2019.11.24
FASHION

ハイスペックとハイセンスが融合した5つのフリースの出番だよ

ニット、スウェット、フリース。秋のワードローブといえばこの3種の神器である。それらに求めるのは、トレンドうんぬんよりも、本当に着られるものだけ、というシンプルマインド。ゆえにデザインはちょい地味!? でも読めば納得の秀逸感。そんな本物だけを厳選ピック。

「グラフペーパー」
あえて起毛素材をカット技アリの大人フリース

「グラフペーパー」のフリース
3万4000円/グラフペーパー 03-6418-9402

パイル状にした起毛素材をカットしたウールボアフリース素材を使用。目の詰まったしっかりとした肉感と、ウールならではの柔らかく高級感のある表情は“フツーのフリース”に満足できないキミのためにある。

また、見た目の美しさもさることながら、抜群の防寒性も特筆。加えて、丸みを帯びたボリューミーで今どきなシルエットは、インナーに厚手の何かをレイヤードするのにも最適だ。一枚で主役を張れる優秀作品として今季ノミネート入り決定!

 

「レイニング チャンプ」
機能素材と現代デザインの融和

「レイニング チャンプ」のフリース
3万2000円/サザビーリーグ 03-5412-1937

スウェットをはじめスポーティなアイテムに強いブランドが、機能フリースの雄、ポーラテック社のフリースを使ったフルジップフーディをドロップ。従来のフリースよりも、軽量かつ保温力に優れた機能素材とレイニング チャンプのデザインが融和。

街でも溶け込むスタイリッシュな仕立てに加え、生地へのストレスを軽減する4本針のロックミシンを使ったフラットシーマ縫製など、細部にまでつくりこまれた本格品。しかも、全工程はカナダの自社工場で行うという徹底ぶり。ここまで仕事っぷりを語られたら、誰でも惚れてまうやろ。

NEXT PAGE /

「パタゴニア」
老舗ゆえの期待値にも悠然と応える秀作

「パタゴニア」のフリース
1万9500円/パタゴニア日本支社 0800-8887-447

フリースといえばこの名門なくしては語れない。

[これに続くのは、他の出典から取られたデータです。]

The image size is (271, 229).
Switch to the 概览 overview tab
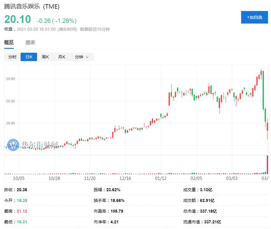[x=9, y=42]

ピックアップしたのは「ロス・ガトス・フーディ」の新作。吸湿発散性、快適な肌触り、優れた保温性を備えたハイパイル100%のフリースを着た者は、その着心地をまるで高級バスローブのようだと形容する。しかもリサイクル素材も用いているから環境にも優しい。

クライミング、サーフィン、フライフィッシングなど、自然を遊び場にすることの楽しさを教えてくれた偉大なるブランドであること、そしてフリースのパイオニアと呼ばれる理由が、この一着にギュッと詰まっている気がするのだ。

 

「ヴェイランス」
あらゆるレイヤリングにアジャストするフリースカーデ

「ヴェイランス」のフリース
5万円/アークテリクス 03–6631–0833

おおよそ一般的なフリースとは一線を画すヴェイランスらしい新作フリースジャケットが到着した。滑らかなウールとナイロンを混紡し、ブランドらしい複雑なカッティングを圧着したVネック仕様のカーディガン。シャツ感覚でラフに羽織れる一方で、ハンドポケット、背中、袖口の切り替え部分には、耐久性と機能性を考慮し、テラテックス素材を用いた緻密な構成も秀逸。

さらにジップはスムースな開閉が可能なYKK社製のエクセラを配し利便性にも余念なし。腕の構造に合わせて立体的に仕上げたアナトミカルなカッティングも特徴。アウターとして、アウターのインナーなど、あらゆるレイヤリングに最適な一着と認定したい。

NEXT PAGE /

「マムート」
全幅の信頼を寄せる着る道具

「マムート」のフリース
2万6000円/マムート スポーツ グループ ジャパン 03-5413-8597

海も山も街も、秋冬のオフタイムの24時間はこれ一枚で。というぐらいマムートのフリースは優秀だ。アルパイン&ウィンタースポーツで育まれたアイテムは、ウェアというよりもギア的個性が。中でも「ゴブリン アドバンスト」は傑作だ。

ボディは街にも馴染む軽量で暖かいポーラテック サーマルプロハイロフトを採用。脇には動きを考慮し、ストレッチ性に富んだポーラテック パワードライを使用するど、ストレスフリーなデザインを構成。3つのポケットやドローコードなど、必要十分な使い勝手のいいディテールも。